>> START

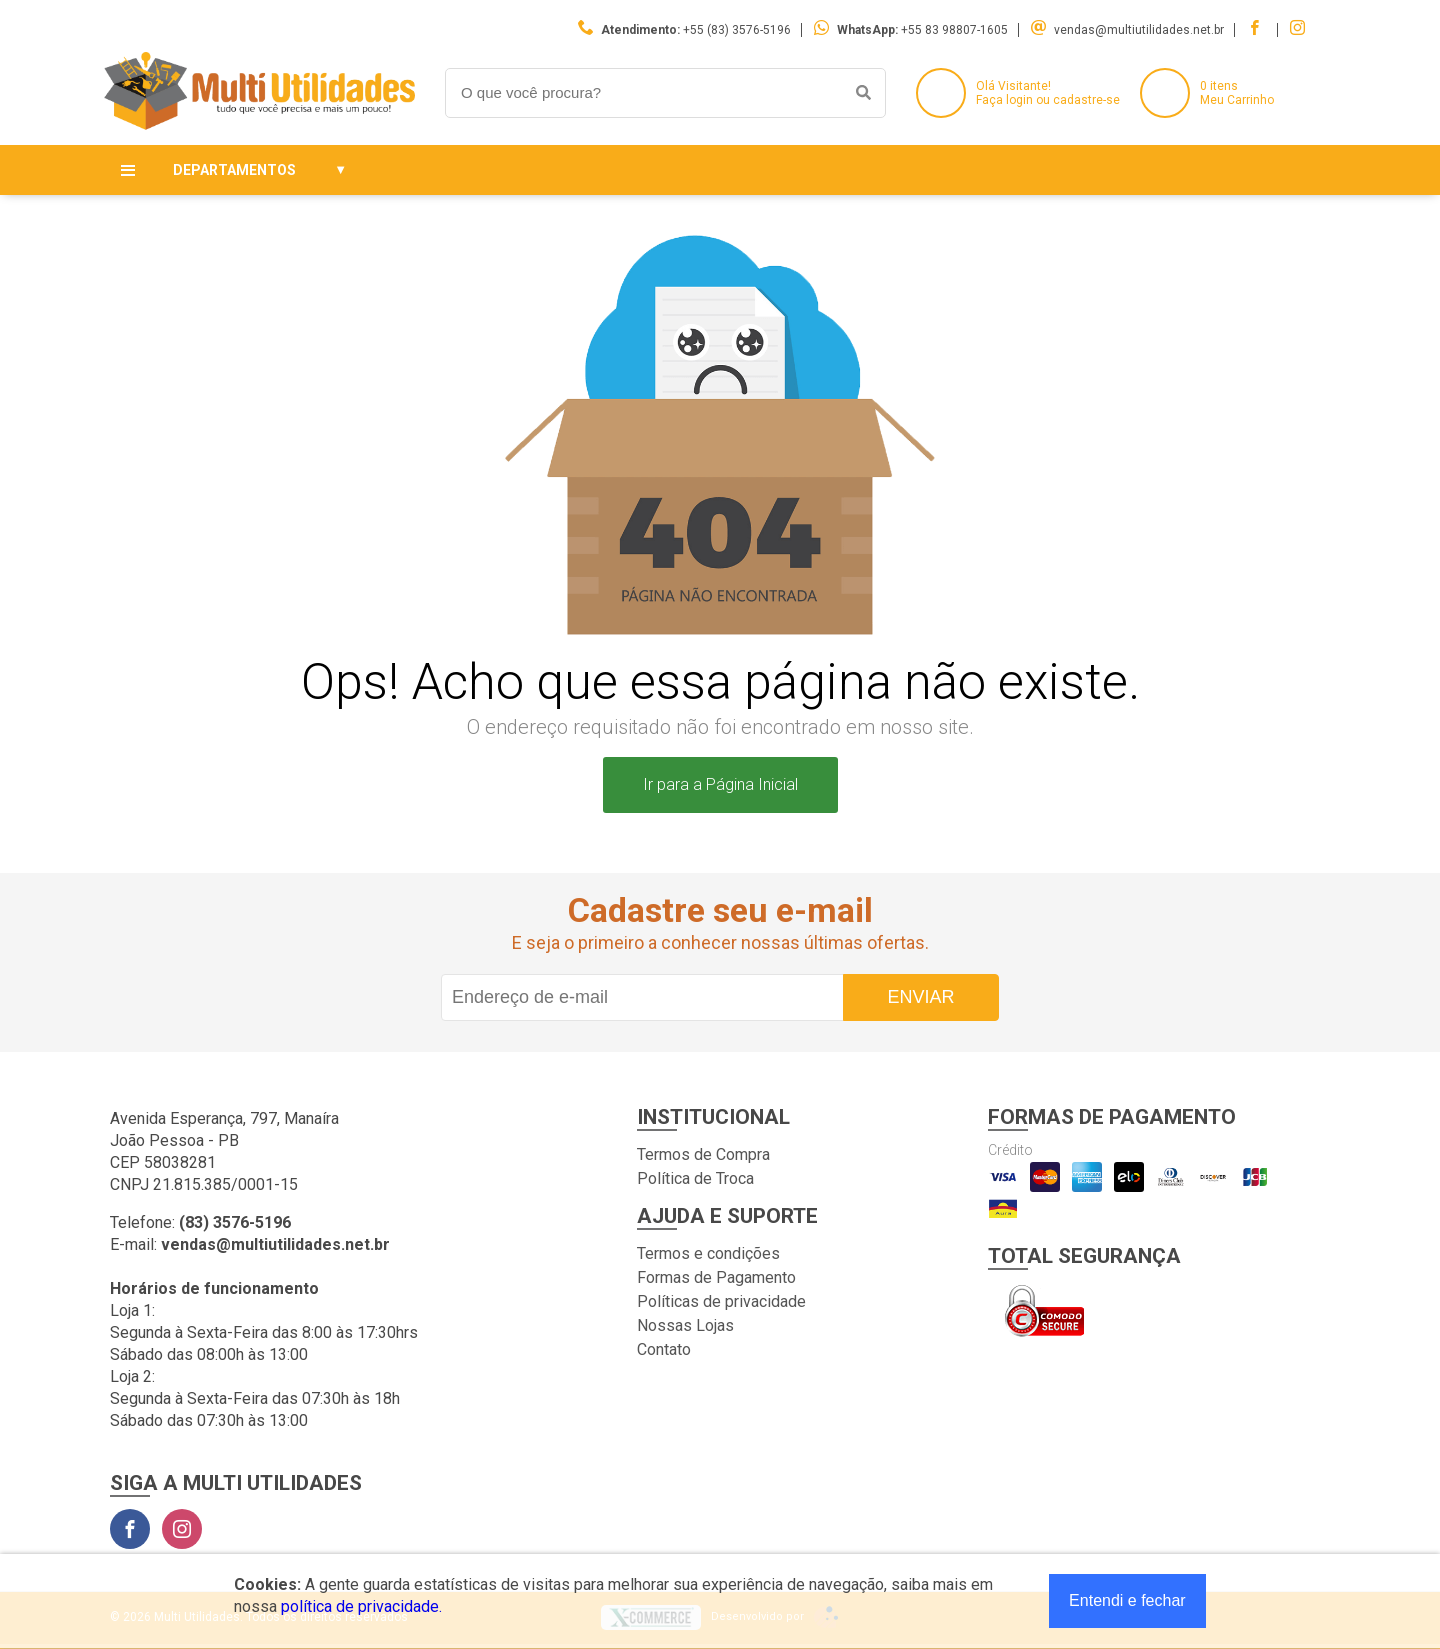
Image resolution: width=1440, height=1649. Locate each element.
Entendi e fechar (1127, 1600)
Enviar (920, 997)
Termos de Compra (703, 1154)
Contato (664, 1349)
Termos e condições (708, 1253)
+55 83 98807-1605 (954, 30)
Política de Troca (695, 1178)
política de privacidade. (361, 1606)
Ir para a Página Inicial (720, 784)
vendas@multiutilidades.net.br (1139, 30)
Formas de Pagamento (716, 1277)
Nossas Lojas (685, 1325)
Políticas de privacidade (721, 1301)
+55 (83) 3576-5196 (737, 30)
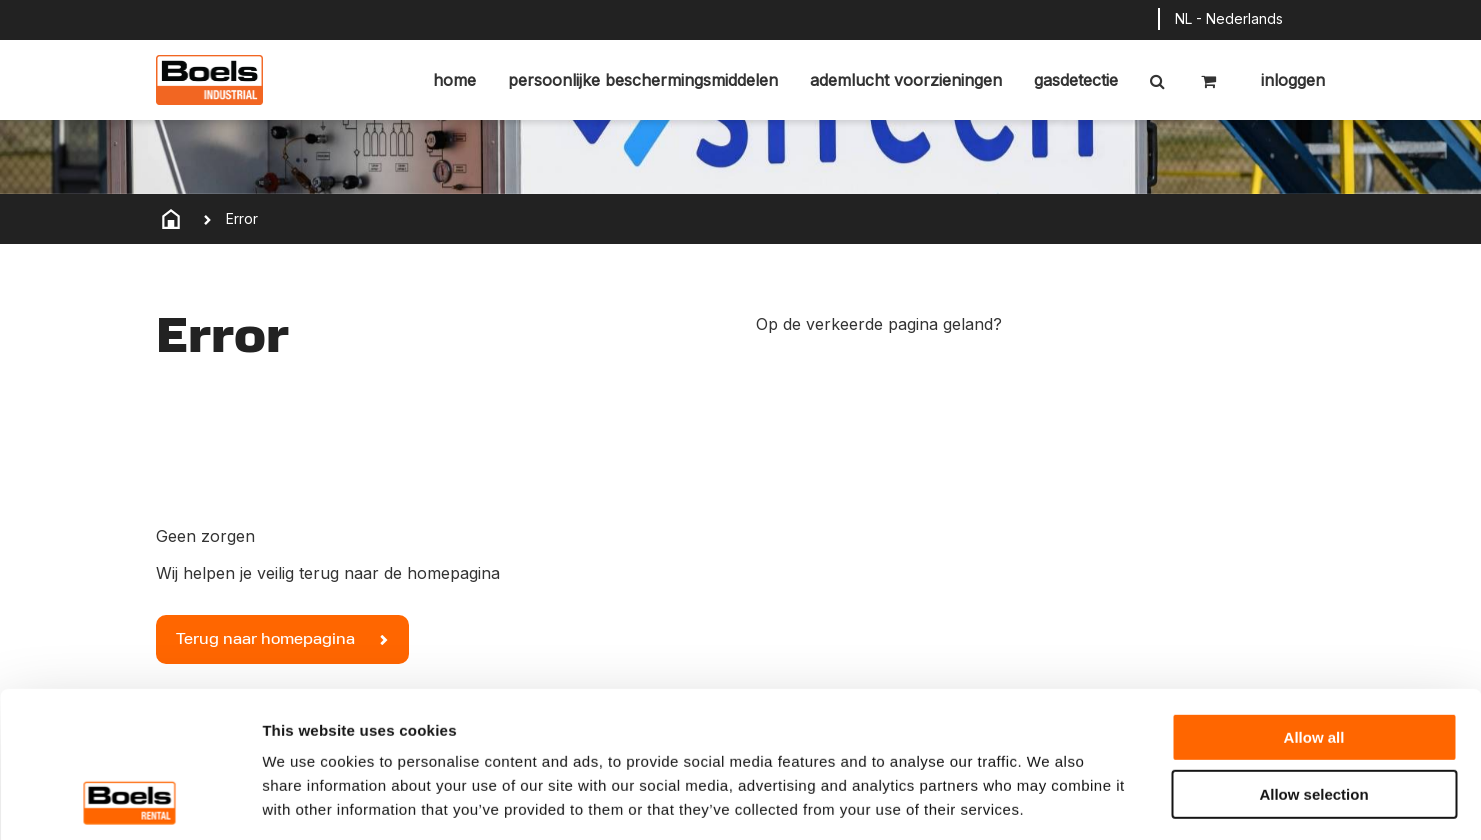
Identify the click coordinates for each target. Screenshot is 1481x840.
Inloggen (1290, 80)
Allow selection (1313, 657)
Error (242, 218)
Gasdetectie (1076, 80)
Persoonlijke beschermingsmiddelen (643, 80)
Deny (1314, 713)
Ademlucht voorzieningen (906, 80)
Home (454, 80)
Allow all (1314, 600)
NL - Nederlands (1229, 18)
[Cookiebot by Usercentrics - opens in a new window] (129, 801)
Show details (1049, 800)
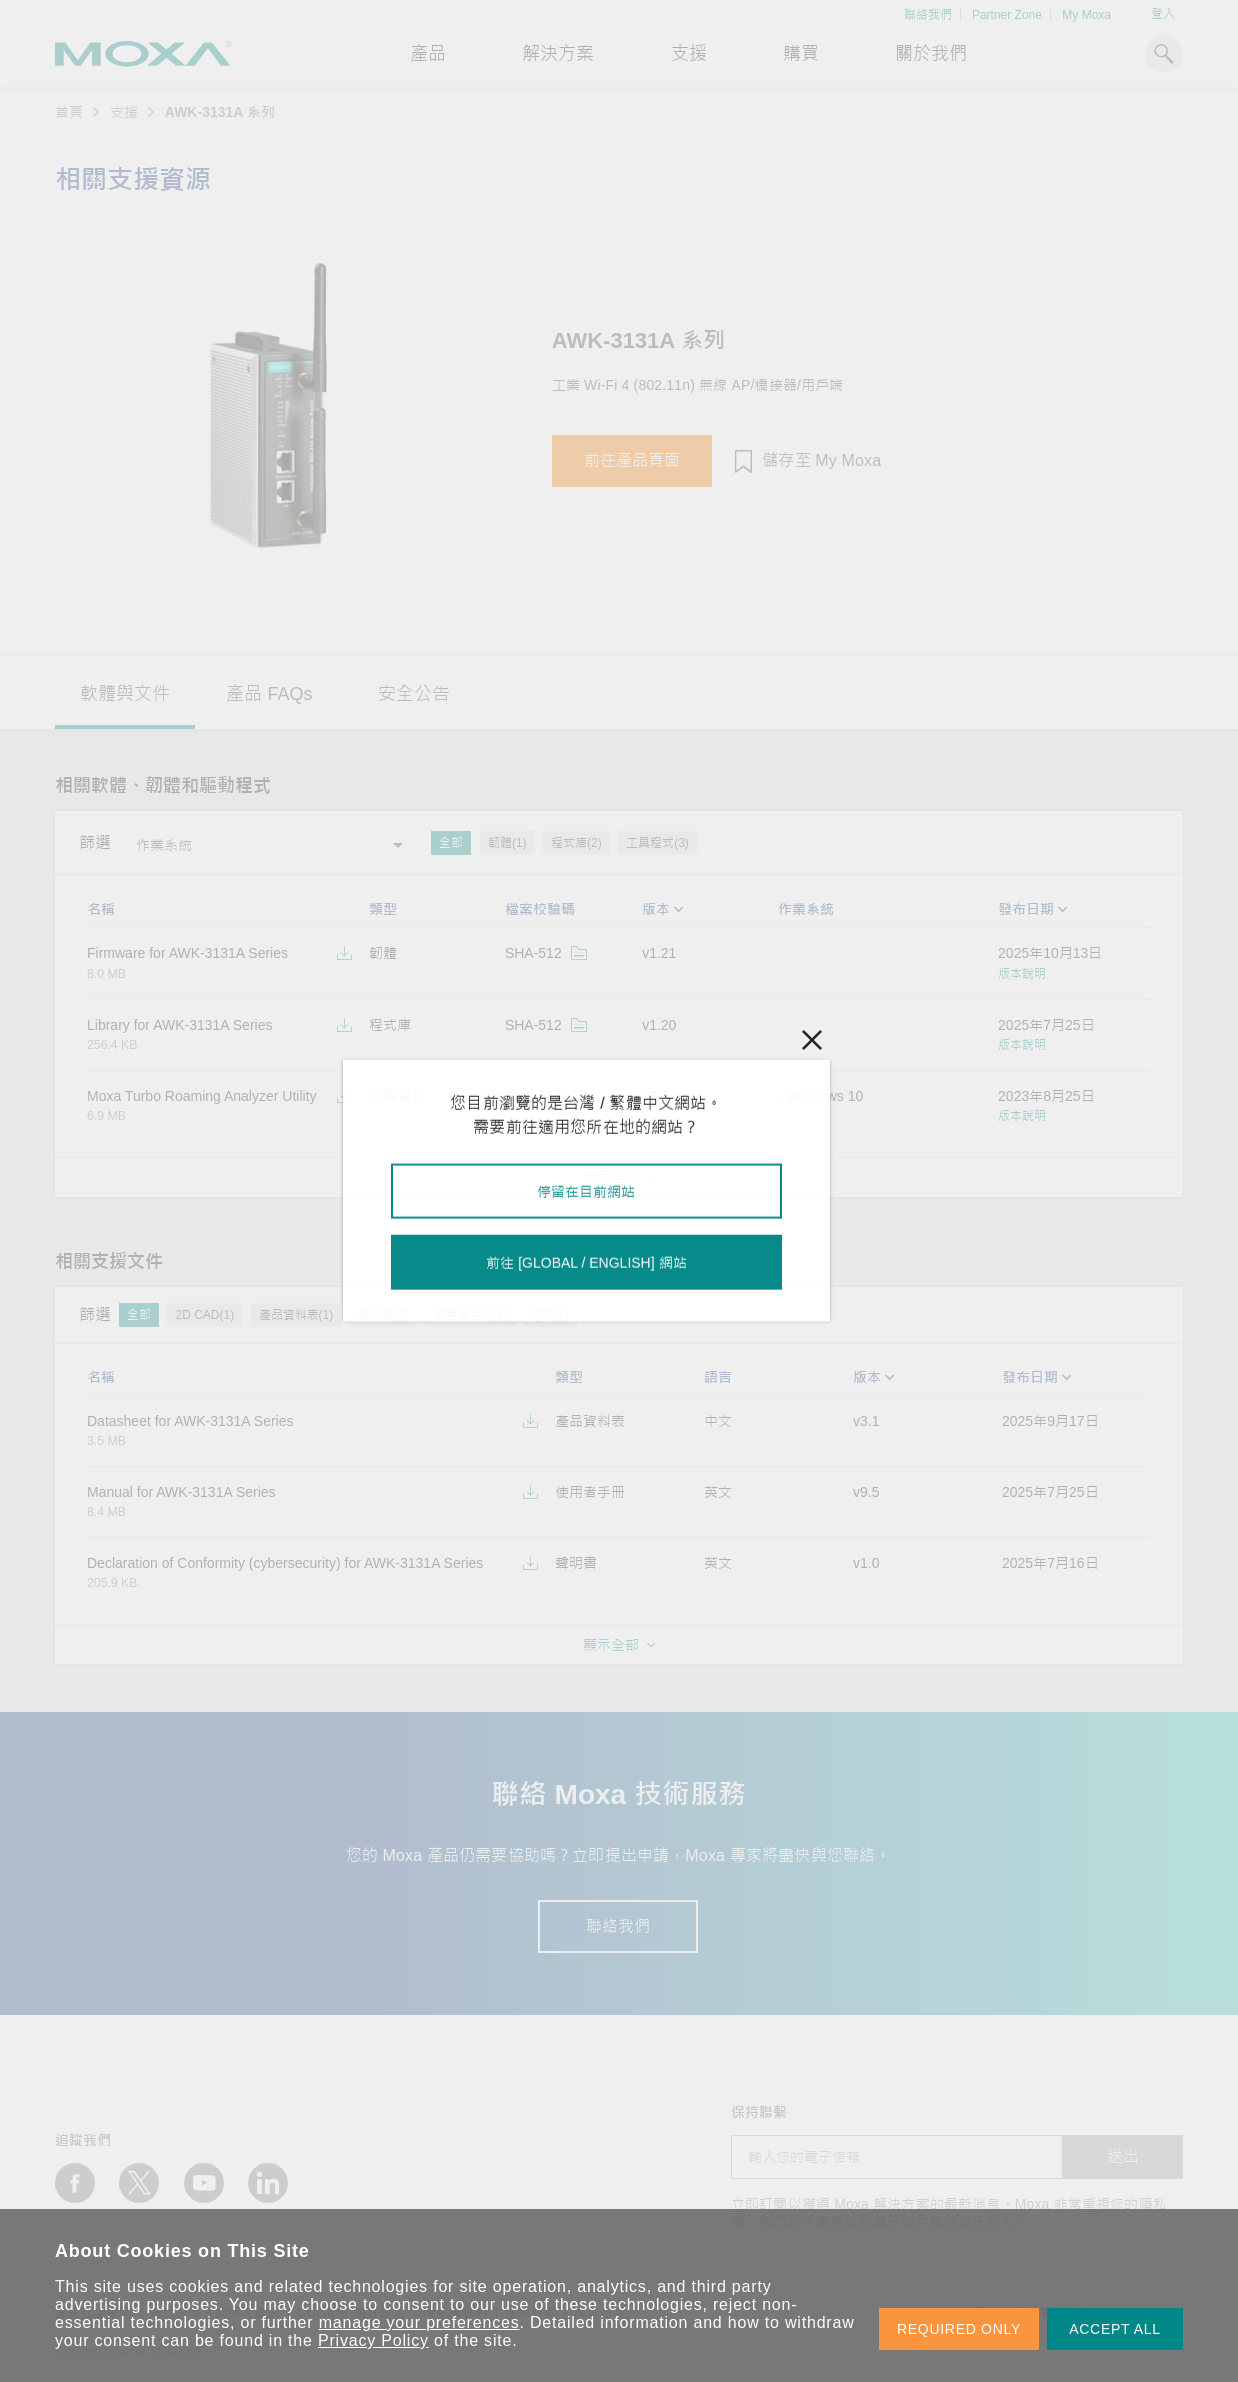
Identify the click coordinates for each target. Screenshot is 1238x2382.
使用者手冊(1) (470, 1315)
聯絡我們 (928, 15)
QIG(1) (550, 1315)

>> END

> _The request_
Reproduce all of the rows above verbatim, line by line, in their original order, and omit the pictures.

> _Solution to this exercise_
Image resolution: width=1440, height=1649. Locate each element.
Entendi e fechar (1127, 1600)
Enviar (920, 997)
Termos de Compra (703, 1154)
Contato (664, 1349)
Termos e condições (708, 1253)
+55 83 98807-1605 (954, 30)
Política de Troca (695, 1178)
política de privacidade. (361, 1606)
Ir para a Página Inicial (720, 784)
vendas@multiutilidades.net.br (1139, 30)
Formas de Pagamento (716, 1277)
Nossas Lojas (685, 1325)
Políticas de privacidade (721, 1301)
+55 (83) 3576-5196 (737, 30)
Identify the click coordinates for each target. Screenshot is 1481x840.
Inloggen (1290, 80)
Allow selection (1313, 657)
Error (242, 218)
Gasdetectie (1076, 80)
Persoonlijke beschermingsmiddelen (643, 80)
Deny (1314, 713)
Ademlucht voorzieningen (906, 80)
Home (454, 80)
Allow all (1314, 600)
NL - Nederlands (1229, 18)
[Cookiebot by Usercentrics - opens in a new window] (129, 801)
Show details (1049, 800)
Identify the click coordinates for each target. Screenshot is 1238x2382.
使用者手冊(1) (470, 1315)
聯絡我們 (928, 15)
QIG(1) (550, 1315)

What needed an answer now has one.